### TASK DIRECTIONS
If a line of the data below contains the string "computer", copy it into your answer.

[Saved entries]
===============
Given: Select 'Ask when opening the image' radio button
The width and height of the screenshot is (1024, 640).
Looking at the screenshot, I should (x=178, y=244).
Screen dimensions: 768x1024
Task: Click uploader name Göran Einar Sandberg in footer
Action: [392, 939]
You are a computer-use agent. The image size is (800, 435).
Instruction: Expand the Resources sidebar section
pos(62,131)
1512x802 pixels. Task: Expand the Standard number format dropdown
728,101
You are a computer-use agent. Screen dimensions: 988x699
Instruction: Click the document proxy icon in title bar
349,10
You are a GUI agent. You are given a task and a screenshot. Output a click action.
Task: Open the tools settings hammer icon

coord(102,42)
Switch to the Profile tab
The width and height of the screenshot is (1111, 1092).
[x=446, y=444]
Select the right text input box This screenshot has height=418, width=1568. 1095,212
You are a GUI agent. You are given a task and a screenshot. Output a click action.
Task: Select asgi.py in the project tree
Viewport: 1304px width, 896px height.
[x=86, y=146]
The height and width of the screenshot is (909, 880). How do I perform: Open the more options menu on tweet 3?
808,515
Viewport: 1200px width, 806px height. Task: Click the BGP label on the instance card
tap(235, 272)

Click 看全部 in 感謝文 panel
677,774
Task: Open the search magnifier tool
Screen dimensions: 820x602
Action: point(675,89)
===============
### EXPECTED ANSWER
You are a computer-use agent. The image size is (800, 435).
You are a computer-use agent. Screen dimensions: 988x699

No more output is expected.